McGarvey had to shake his head. “When do I leave?”

“Immediately,” Carrara said.

Chapter 27

It was dawn. Igarshi parked the blue and white police van at the end of the block from the apartment building on Sakurada-dori Avenue, and watched the activity on the street for a few moments. Already traffic was getting heavy. In another hour the area would be a madhouse, and therefore anonymous.

He studied the apartment building through binoculars. The shutters on the second-story windows were still tightly closed and there was no sign of activity yet. But Mowry would be showing up sometime this morning. He wouldn’t be able to leave his whore for long. At least in that aspect all Americans were alike.

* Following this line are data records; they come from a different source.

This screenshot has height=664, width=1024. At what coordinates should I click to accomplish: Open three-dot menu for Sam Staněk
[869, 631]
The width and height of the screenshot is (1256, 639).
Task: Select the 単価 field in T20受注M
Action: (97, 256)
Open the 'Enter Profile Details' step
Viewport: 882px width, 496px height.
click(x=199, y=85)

A uniformed police officer came up the street on foot from the direction of the Imperial Palace. Igarshi started the van’s engine. He did not want to be caught here.

“What’s wrong?” Kozo Idemitsu asked from the back.

“A policeman is heading toward us.”

“Ido?”

“I think so, but I’m not sure,” Igarshi said. He raised the binoculars and studied the approaching figure. At first he couldn’t quite tell, but then the cop raised his head, and Igarshi had him. “It’s Ido.”

“Something must have gone wrong. Contact Tanaka again and see if there has been any change.”

As of ten minutes ago their observers near the American embassy in Minato-ku had reported that Mowry was still inside. There was little likelihood that he could have gotten out without being spotted, but if he was on his way now it could make things difficult.

Igarshi picked up the bulky secure walkie-talkie lying on the seat next to him, and keyed the READY TO TALK button.

“Tiger, this is lion,” he said. “Has hummingbird departed yet? We may have a developing situation.”

He pressed the TRANSMIT button, and his digitally-recorded words were encrypted, compressed into a one-microsecond burst, and sent out.

“Stand by, lion. It looks as if his people have just pulled up out front.”